Foley described him as a raconteur, able to tell stories with a cadence that built suspense.

A budding obituary writer for the Arkansas Democrat-Gazette took a course from Purvis. It met for three hours every Wednesday night. The obit writer thought it was going to be boring, but it was anything but that. The time flew by.

Foley said he taught one of Purvis’ classes for a summer while Purvis was gone. Foley said he didn’t ever want to do it again.

“For Hoyt, it was like a 75-minute, two-daya-week stand-up routine,” said Foley.

Purvis remained in his position with the institute from 1982 to 2000 and was a professor of journalism, political science and international relations until his retirement from the university in 201

“We all cried when he retired,” said Jordan. “We were all aggrieved. ‘Oh dear, what are we going to do?’”

Purvis had a famously messy office.

“It was like a stop on the tour when visitors came,” said Jordan.

“When he retired and had to move out of his office, it was like a crisis,” said Patsy Watkins, a former UA journalism professor.

The UA’s Special Collections came to the rescue and took Purvis’ papers.
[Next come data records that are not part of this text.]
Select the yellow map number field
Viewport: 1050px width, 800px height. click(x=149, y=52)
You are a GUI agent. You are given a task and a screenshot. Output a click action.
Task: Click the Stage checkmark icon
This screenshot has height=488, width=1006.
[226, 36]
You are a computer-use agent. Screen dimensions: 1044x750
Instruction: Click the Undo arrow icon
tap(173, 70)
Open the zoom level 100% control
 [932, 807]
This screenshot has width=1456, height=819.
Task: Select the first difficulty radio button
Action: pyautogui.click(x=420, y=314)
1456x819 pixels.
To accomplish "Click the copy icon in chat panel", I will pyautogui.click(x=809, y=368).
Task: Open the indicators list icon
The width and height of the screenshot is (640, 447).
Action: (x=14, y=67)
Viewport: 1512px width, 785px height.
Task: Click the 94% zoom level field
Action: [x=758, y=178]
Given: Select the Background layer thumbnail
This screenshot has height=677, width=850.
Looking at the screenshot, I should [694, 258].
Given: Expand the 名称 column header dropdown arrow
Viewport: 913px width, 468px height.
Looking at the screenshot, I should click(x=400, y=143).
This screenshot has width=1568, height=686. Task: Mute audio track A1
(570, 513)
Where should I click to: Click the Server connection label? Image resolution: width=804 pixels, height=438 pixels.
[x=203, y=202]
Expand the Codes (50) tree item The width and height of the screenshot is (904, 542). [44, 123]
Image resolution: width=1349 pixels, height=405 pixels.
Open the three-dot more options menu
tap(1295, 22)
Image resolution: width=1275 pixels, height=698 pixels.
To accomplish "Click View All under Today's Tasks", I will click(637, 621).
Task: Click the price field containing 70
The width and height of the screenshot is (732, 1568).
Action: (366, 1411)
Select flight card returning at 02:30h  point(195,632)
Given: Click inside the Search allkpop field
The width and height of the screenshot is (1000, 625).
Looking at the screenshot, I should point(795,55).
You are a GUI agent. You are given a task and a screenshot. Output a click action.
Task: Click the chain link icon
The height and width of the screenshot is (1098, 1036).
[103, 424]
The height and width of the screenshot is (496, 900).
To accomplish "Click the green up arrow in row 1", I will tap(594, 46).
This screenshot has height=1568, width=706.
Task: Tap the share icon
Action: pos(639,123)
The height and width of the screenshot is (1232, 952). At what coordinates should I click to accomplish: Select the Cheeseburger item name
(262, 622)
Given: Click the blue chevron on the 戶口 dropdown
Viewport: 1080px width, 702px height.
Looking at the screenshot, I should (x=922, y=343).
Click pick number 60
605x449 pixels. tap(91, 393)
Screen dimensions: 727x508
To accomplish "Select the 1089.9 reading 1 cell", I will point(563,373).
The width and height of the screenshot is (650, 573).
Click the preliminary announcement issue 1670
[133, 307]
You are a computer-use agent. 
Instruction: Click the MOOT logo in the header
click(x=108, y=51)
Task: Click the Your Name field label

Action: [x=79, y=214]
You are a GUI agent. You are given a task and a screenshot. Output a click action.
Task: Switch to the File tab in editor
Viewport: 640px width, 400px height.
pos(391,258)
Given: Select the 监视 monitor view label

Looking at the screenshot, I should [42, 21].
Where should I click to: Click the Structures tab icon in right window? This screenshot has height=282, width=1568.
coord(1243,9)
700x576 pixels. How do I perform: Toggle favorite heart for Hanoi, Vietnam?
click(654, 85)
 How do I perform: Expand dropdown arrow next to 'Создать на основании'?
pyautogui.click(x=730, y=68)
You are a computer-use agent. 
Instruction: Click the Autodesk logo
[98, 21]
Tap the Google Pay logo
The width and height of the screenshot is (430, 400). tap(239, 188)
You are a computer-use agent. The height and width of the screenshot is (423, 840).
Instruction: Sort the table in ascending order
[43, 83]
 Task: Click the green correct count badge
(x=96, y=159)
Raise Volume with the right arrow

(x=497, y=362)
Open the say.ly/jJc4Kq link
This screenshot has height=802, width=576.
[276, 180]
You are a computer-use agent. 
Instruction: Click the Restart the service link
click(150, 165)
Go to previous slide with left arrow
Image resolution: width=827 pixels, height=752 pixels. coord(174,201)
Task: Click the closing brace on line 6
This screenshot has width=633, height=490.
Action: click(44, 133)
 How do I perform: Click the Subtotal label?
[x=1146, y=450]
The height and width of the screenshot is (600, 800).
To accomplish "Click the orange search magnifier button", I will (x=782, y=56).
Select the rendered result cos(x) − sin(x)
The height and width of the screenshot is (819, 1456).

Foley said it took two years for Purvis to clean out his office. Meanwhile, a major renovation was about to begin.

“I look in there, and he’s going through this piece by piece,” Foley said. “Finally, I say, ‘Hoyt, in two days they’re coming to knock the walls down.’

“Hoyt was beloved. I didn’t want to tell him in two days, the wrecking ball is coming down.”

Watkins said Purvis brought an expertise in political affairs to the journalism department, and that attracted more students.

In 1993, President Bill Clinton, who had been a colleague in Sen. Fulbright’s office, appointed Purvis to the Fulbright Foreign Scholarship Board. He served on the board for 10 years, with three of those years as chairman.

In 1997, Hoyt married Marion Matkin, who is now senior director of development at the Fay Jones School of Architecture and Design on the UA campus.

Hoyt Purvis was a regular panelist on Arkansas Week on what is now Arkansas PBS, as well as a columnist for the Northwest Arkansas Democrat-Gazette for twenty years.

Purvis was an avid sports fan, particularly passionate about baseball and the Cardinals and Orioles. For a while, he even hosted a local television program in Fayetteville called “Talkin’ Baseball.”

“He could be seen carrying a stack of newspapers, wearing a baseball hat from his enormous collection, watching a sporting event or the evening news, or listening to Willie Nelson, Johnny Cash or other favorite tunes,” according to the obituary from his wife.